Paul Claudel – Biography of Paul Claudel

Paul Louis Charles Marie Claudel He was born on August 6, 1868 in Villeneuve-sur-Fère; brother of the sculptor Camille Claudel, he belonged to a family of farmers and the rural aristocracy, an unfavorable antecedent for his later diplomatic career.

In 1890 he embarked on a long and brilliant career in foreign service that took him from New York to China (for 14 years), back to Europe, and then to South America. Following his literary career, he was the French ambassador to Tokyo (1921), Washington (1927) and Brussels (1933).

While traveling the world, away from the literary circles of Paris, he slowly elaborated his theocentric conception of the universe and conceived his vocation: the revelation through poetry, both lyrical and dramatic, of the great design of creation. This enthusiastic and relentless decipherment of the cosmos was inspired at 18 by a double revelation: Arthur Rimbaud’s discovery of the Illuminations and his sudden conversion to Roman Catholicism.

Claudel He reached his largest audience through his symbolic works that powerfully synthesized all theatrical elements, to evoke them in a single mood, atmosphere and common thread. His heroes were men of action: generals, conquerors, landowners. La Ville (published in 1890), L’Echange (written in 1893) and Le Repos du septième jour (written in 1896), they all portray heroes burning with the lusts of the flesh: pride, greed, ambition, violence, and passion. But Claudel it moved beyond the appetites of man along a steady path to redemption.

In 1900 he suffered a religious crisis and decided to abandon his artistic and diplomatic career and enter a Benedictine monastery. Discouraged by the Order and deeply disappointed, he left France for a consular post in China. On board the ship he met a married Polish woman with whom he shared an adulterous love for the next four years, after which they left each other.

Even if Claudel married a French woman in 1906, this episode of forbidden love became an important myth in his later works, beginning with Midi partage (published 1906). In this autobiographical work, Claudel appears torn between human and divine love. The conflict is resolved in L’Annonce faite à Marie (1912), a medieval mystery in its tone, in which Claudel it exposed the place of women in God’s scheme. Woman, daughter of Eve, temptress and source of evil, is also the daughter of Mary, initiator of man’s search for salvation: such is the Doña Prouhèze from Le Soulier de satin (written in 1924), his masterpiece. The setting is the Spanish Catholic world of the Renaissance; that reaches, through Columbus, the Jesuits and the conquerors, to the ends of the earth. This huge tapestry is the story of the search for the inaccessible Mrs. Prouhèze (for being married) by the adventurer Rodrigue, who is the characteristic worldly claudélico hero, passionate and predatory. The couple rejects sexual fulfillment and accepts the ultimate sacrifice: death for Prouhèze, slavery for Rodrigue; thus, they reach the spiritual consummation of their union.

Other dramatic works by Claudel include the historical trilogy L’Otage (published in 1911), Le pain dur (1918) and Le Père humilié (written in 1916). Set at the time of the French Revolution, it portrays the humiliated faith in the person of the Pope. He also wrote Le Livre by Christophe Colomb (published 1933), with music by Darius Milhaud and the oratorio Jeanne d’Arc (made in 1938), with music by Arthur Honegger.

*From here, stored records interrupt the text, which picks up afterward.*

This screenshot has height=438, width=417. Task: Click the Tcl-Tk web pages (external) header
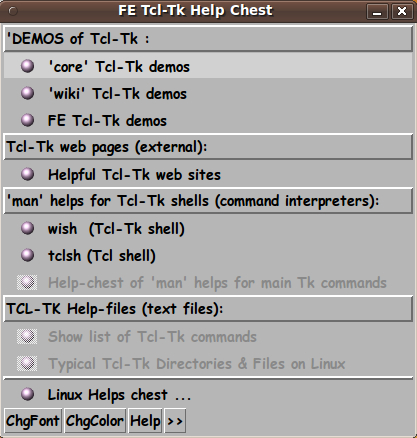pyautogui.click(x=208, y=147)
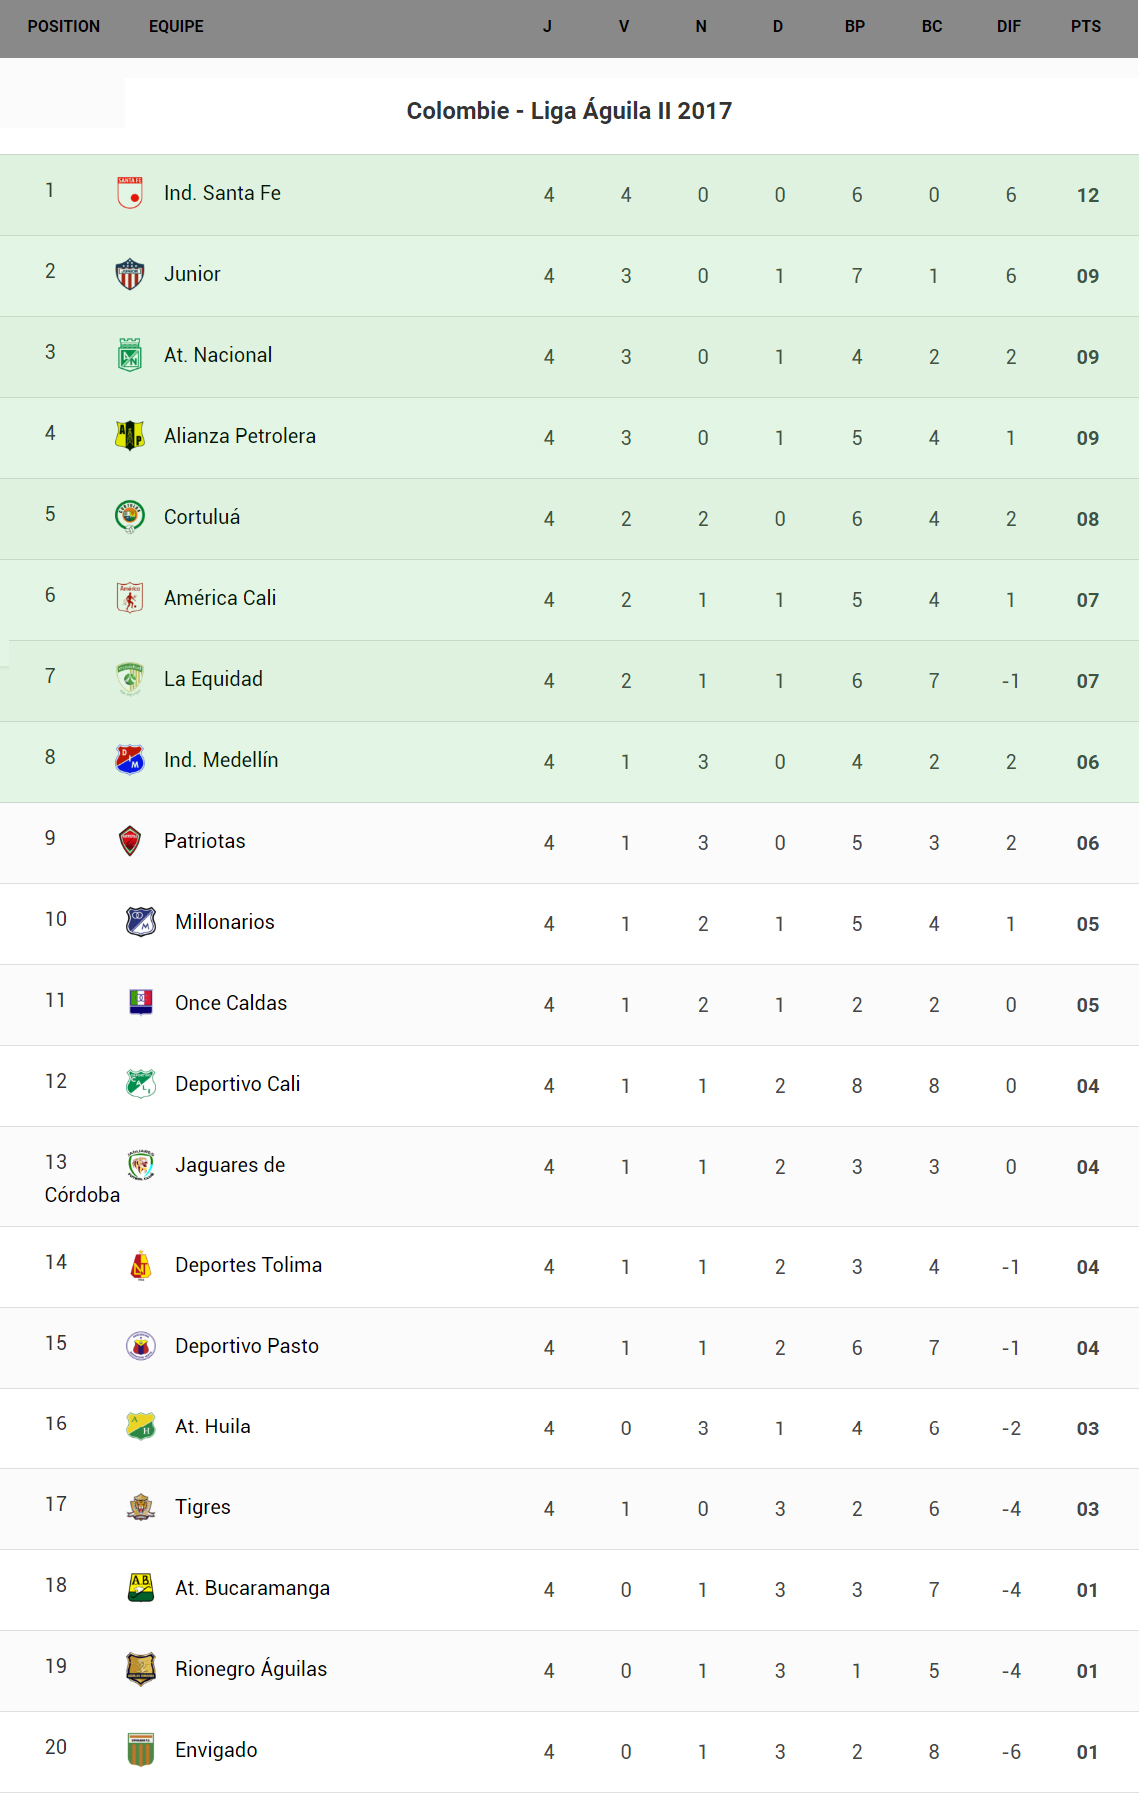Click the At. Nacional green crest
The image size is (1139, 1799).
tap(130, 355)
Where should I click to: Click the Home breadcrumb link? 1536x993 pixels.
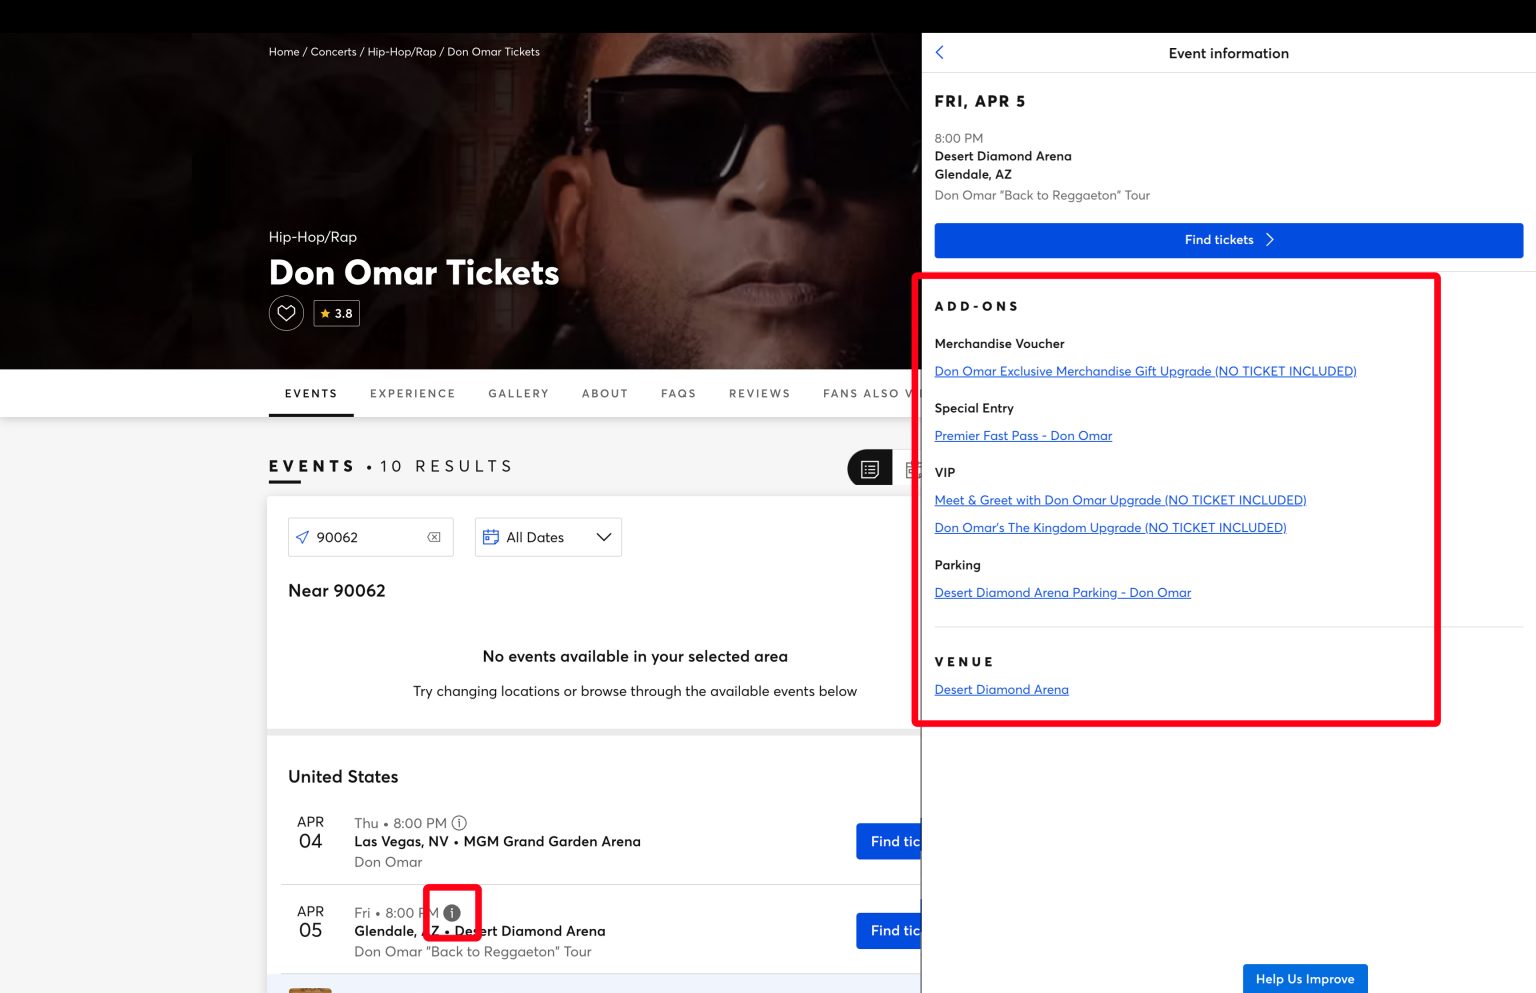[x=284, y=51]
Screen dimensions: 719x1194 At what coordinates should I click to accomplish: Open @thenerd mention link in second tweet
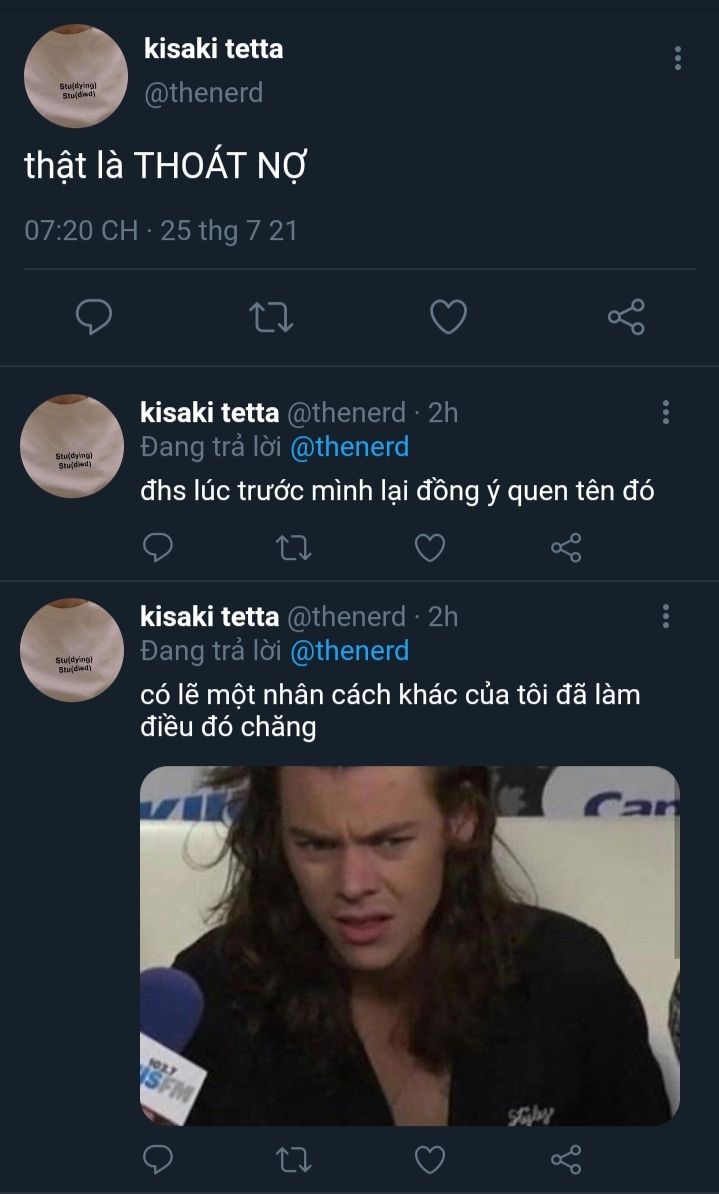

His best known and most impressive lyrical works are the ambitious and confessional Cinq great odes (1910). Later volumes, consisting of poems written at various times, lack the symbolic unity that holds the odes together. He adopted very early a long line, usually without rhyme, which came to be known as the verset claudélien, which was his special contribution to French prosody.

Paul claudel He died on February 23, 1955 in Paris, France.